Halldora Gudmundsdottir Olson was 4 when her mother died birthing child No. 8 in their Icelandic farmhouse. Halldora went to live with an aunt, who eventually taught her the art and science of midwifery.
We don't know if her childhood story prompted Olson's career in obstetrics. But 50 years later, she would become Duluth's most prodigious midwife, opening a maternity hospital in her home that catered to poor and unmarried mothers. Many of her patients worked as cooks and maids at her 12-bed home hospital to pay their way as they awaited babies.
In an era when home births were still the norm, a 1907 Duluth News Tribune story reported that Olson — "the oldest and most popular midwife at the head of the lakes" — had delivered 1,100 babies, including "at least 112" in that year alone.
"The majority of cases which come under her care are those of women and girls who are financially unable to meet the greater expenses charged at larger institutions," the paper reported in 1912, when Olson was 57. "Many of these come from districts where proper medical aid and care cannot be secured."

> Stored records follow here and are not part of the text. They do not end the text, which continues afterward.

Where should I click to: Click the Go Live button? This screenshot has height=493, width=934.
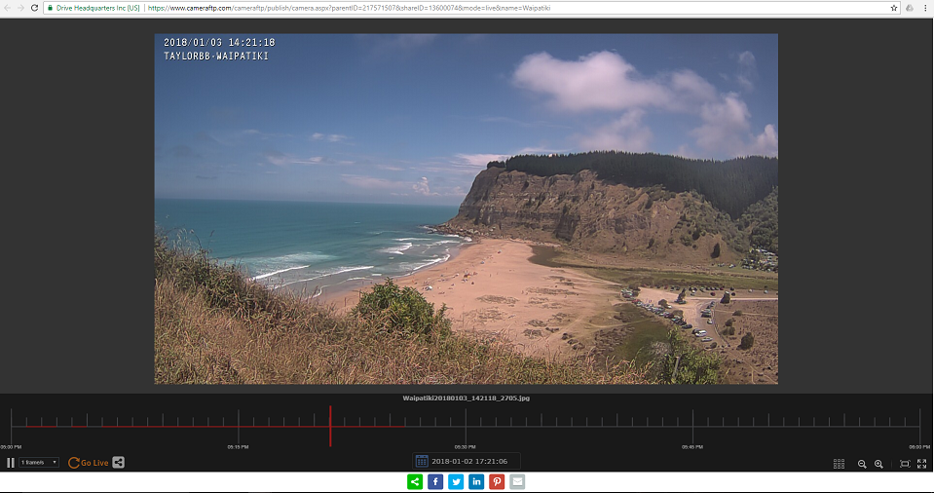(89, 463)
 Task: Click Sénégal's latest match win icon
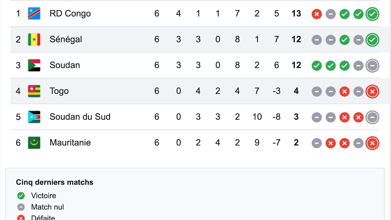click(372, 40)
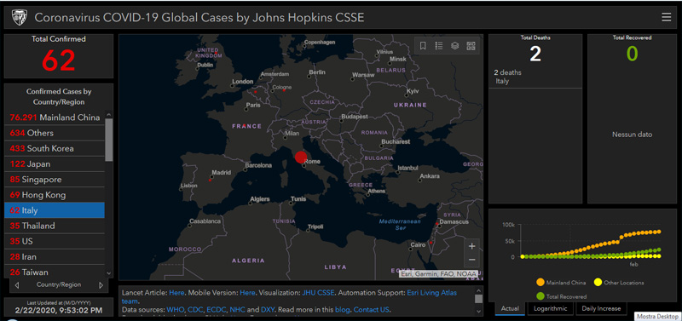Open the Esri Living Atlas link
This screenshot has height=321, width=682.
pos(431,293)
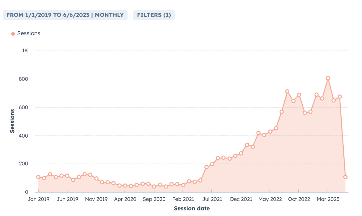Open the date range and frequency selector
The image size is (362, 216).
coord(65,15)
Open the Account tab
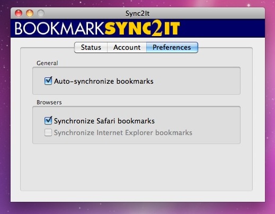Viewport: 275px width, 214px height. [127, 47]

Her institution was "thoroughly modern," the newspaper said, "a private home for women expecting to be confined that affords each one the comforts of home."
Not some back-alley clinic for wayward girls, Olson's maternity hospital on Duluth's west side, 329 N. 58th Av. W., included a prominent minister and alderman as fundraising trustees.
"The story within the family was that Halldora had never lost either a mother or child — which is hard to believe even if she was a remarkable midwife," said Gordon Krantz, 90, a long-retired psychologist who stumbled across Olson amid some genealogy research.
"Halldora was the great-grandmother of my first wife," explained Krantz, who used the Icelandic Roots database to trace a line of Halldora's lineage to the 600s.